Fitness trackers and other mobile devices that use geolocation can no longer be used by military troops and other personnel working in sensitive areas.
An Aug. 3 memo, released by the Pentagon on Monday, states geolocation capabilities can expose “personal information, locations, routines and numbers of Defense Department personnel, and potentially create unintended security consequences.”
The policy bars DoD personnel from using geolocation applications or services while in operational areas like war zones.
That includes FitBits, fitness apps on mobile phones, and any other applications that follow users.
Combatant commanders of operational areas may authorize the use of geolocation devices and applications after conducting a threat-based survey of the effects. Combatant commanders may also authorize the use of geolocation capabilities on government devices for missions.
Locations and bases that are not in operational areas are required by the memo to consider the risks of geolocation devices and to create restrictions on the use of the devices based on their risks.
The new policy also requires the DoD chief information officer and undersecretary for intelligence to develop geolocation risk management guidance and training to “inform commanders and heads of DoD components when making risk decisions regarding these devices.”
The instructions from the Pentagon are just the latest in the saga over security and personal technology use.
DoD first started taking notice of the challenges presented by geolocation applications and devices in January, when tech company Strava released a map of fitness activities that also exposed military bases and troop movement trends.
Using data from fitness trackers, Strava’s map shared 13 trillion GPS points from their users from 2015 to September 2017.
Although some of the military services authorized the use the personal fitness devices for troops as as recently as 2016, the map caused government officials to rethink smartphone and wearable device policy.
“Strava heat map forces all to look at risks of big data analytics. It goes well beyond fitness trackers,” Rob Joyce, then-special assistant to the president and cybersecurity coordinator for the National Security Council, tweeted Jan. 29. “Security and operational security need to be considered in our new reality. While policy evolution is needed, it is important to make good security policy balanced by not over reacting too.”

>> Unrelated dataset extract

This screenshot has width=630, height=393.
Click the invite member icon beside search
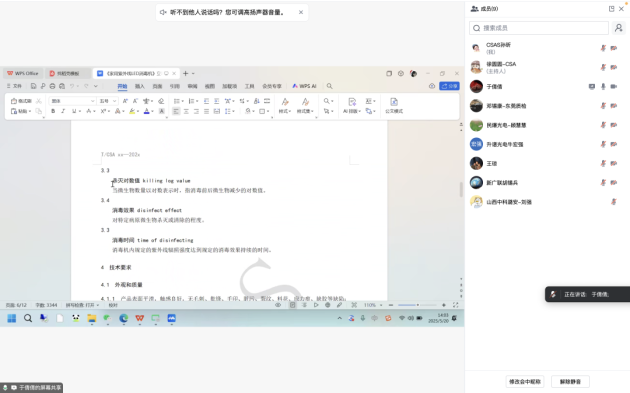click(618, 28)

The incident also led Defense Secretary Jim Mattis to consider banning all cell phones from the Pentagon and bases. Mattis did not follow through on that threat, and in May, released a memo that mostly reinforced existing policies that prevent cell phones from being brought into secure areas.
Geolocation isn’t the only headache the Pentagon had to deal with this year regarding cell phones.
DoD stopped selling Chinese-based ZTE and Huawei products in some exchanges due to concerns that the Chinese may use the devices to track troops or get personal information.
In June, Mattis released a memo reminding troops to “Be Alert!”
“The potential consequences of compromised data could be serious, not just for you and your families, but for the readiness and resiliency of this department,” he wrote.